*ENTRIES SHOWN*:
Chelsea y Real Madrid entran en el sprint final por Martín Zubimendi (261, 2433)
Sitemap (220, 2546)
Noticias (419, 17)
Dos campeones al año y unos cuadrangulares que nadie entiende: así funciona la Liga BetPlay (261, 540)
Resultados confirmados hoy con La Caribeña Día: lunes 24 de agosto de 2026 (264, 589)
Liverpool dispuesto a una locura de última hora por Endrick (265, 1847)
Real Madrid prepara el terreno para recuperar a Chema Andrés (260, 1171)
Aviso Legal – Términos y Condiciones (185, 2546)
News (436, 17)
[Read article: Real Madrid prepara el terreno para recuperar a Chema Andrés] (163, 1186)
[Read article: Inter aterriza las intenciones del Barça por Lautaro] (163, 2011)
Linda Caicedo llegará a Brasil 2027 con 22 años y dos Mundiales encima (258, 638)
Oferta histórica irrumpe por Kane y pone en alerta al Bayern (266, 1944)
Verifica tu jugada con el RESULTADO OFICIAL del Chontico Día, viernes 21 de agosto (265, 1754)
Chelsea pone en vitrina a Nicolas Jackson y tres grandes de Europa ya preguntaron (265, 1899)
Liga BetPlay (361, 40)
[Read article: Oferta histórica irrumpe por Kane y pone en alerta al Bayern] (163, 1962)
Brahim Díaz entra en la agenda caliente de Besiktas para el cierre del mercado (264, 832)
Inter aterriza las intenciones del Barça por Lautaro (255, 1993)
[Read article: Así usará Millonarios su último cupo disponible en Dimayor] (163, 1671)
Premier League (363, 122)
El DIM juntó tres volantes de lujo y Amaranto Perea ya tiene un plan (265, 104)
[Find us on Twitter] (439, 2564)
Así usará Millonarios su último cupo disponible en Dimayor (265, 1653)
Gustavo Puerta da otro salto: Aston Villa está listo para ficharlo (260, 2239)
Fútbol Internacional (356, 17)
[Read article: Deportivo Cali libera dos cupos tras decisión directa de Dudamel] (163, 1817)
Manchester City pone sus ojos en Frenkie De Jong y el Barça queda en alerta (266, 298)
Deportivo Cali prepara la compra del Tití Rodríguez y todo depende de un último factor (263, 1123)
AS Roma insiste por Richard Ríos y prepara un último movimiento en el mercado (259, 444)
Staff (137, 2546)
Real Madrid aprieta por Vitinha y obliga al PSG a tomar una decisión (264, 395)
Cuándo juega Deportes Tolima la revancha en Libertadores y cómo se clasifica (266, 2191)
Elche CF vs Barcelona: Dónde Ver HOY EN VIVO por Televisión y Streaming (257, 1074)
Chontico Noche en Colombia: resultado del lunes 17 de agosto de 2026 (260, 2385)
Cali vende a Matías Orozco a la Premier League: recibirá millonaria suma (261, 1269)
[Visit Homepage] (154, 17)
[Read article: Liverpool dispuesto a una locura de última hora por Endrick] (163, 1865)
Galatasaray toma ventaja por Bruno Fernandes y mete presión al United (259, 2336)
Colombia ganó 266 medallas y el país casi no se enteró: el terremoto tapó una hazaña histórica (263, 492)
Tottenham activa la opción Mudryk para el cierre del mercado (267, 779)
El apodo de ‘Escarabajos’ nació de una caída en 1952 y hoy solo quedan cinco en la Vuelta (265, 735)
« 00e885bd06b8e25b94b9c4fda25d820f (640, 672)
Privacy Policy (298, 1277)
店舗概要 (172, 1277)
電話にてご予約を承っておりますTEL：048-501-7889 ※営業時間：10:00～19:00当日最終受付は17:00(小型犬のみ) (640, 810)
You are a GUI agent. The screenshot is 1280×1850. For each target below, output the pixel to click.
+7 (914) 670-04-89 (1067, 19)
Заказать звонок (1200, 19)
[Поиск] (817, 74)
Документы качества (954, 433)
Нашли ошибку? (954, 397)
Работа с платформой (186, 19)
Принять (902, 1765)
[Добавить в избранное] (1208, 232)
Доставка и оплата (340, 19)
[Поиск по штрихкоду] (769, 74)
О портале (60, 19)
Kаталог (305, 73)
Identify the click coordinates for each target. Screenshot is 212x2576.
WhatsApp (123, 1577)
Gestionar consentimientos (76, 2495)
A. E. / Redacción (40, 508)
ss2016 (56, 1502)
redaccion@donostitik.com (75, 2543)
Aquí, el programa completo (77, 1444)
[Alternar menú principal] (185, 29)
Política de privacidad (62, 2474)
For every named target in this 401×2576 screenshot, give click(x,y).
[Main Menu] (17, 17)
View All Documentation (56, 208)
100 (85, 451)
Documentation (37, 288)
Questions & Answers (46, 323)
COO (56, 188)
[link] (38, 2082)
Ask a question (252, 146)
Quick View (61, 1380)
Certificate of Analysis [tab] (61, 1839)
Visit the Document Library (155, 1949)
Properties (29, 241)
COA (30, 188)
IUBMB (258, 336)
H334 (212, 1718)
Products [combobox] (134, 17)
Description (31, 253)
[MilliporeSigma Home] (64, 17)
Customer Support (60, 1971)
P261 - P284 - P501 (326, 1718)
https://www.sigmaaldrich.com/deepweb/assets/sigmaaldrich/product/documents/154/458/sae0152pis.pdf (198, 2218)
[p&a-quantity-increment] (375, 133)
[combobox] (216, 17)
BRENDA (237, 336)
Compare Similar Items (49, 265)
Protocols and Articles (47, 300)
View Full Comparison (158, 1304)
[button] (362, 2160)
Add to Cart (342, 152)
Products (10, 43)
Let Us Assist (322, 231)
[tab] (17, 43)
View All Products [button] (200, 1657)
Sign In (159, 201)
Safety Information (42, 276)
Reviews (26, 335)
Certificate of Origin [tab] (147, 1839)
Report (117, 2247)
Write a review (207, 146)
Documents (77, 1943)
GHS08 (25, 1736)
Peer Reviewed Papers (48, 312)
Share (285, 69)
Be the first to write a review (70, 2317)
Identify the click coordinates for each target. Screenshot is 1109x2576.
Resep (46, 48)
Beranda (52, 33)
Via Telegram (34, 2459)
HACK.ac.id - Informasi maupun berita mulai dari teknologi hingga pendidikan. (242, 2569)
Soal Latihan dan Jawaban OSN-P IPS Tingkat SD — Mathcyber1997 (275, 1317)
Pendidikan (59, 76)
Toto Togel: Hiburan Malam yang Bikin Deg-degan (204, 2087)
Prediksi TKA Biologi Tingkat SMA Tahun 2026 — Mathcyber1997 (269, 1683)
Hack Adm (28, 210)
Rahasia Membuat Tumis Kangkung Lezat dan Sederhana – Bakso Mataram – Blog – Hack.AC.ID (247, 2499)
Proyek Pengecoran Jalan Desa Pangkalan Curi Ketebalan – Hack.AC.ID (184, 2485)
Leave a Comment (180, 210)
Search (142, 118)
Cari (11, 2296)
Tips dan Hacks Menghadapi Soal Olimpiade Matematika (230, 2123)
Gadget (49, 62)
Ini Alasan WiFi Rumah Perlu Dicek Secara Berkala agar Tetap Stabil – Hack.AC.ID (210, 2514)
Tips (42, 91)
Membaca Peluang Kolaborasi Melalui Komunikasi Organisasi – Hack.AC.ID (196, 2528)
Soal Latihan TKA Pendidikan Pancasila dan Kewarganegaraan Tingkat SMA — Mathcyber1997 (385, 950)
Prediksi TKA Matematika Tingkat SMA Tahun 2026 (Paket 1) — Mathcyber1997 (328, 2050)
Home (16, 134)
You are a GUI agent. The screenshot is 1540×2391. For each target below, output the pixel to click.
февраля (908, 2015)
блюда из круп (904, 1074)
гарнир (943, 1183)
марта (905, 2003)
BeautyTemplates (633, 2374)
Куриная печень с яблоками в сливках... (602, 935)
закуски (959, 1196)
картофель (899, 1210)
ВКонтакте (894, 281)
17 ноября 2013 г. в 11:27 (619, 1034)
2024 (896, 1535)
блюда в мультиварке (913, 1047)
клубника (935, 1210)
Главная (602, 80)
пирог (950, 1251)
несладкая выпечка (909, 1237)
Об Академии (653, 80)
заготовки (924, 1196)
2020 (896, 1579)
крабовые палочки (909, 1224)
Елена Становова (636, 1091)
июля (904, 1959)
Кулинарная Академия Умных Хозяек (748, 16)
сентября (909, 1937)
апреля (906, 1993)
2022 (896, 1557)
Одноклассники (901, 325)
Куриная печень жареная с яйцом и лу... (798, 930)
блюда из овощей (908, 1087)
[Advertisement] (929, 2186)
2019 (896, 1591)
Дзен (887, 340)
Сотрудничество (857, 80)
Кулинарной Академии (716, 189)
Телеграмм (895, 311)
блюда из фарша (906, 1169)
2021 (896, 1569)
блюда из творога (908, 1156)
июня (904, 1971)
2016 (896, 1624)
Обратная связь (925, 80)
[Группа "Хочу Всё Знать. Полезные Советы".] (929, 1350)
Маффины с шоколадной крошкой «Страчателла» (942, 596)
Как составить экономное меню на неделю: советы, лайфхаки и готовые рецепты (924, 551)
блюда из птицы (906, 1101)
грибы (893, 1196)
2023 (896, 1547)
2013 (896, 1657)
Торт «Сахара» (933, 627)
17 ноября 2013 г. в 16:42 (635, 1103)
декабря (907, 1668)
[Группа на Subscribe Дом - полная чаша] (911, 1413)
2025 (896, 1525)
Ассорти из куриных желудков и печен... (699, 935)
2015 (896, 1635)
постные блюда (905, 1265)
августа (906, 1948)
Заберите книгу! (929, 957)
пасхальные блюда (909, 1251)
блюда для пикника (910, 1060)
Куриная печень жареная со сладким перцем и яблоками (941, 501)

*PROBLEM*:
Could you copy every line from the records that mentions the word "Deportivo"?

*ANSWER BOX*:
[Read article: Deportivo Cali libera dos cupos tras decisión directa de Dudamel] (163, 1817)
Deportivo Cali prepara la compra del Tití Rodríguez y todo depende de un último factor (263, 1123)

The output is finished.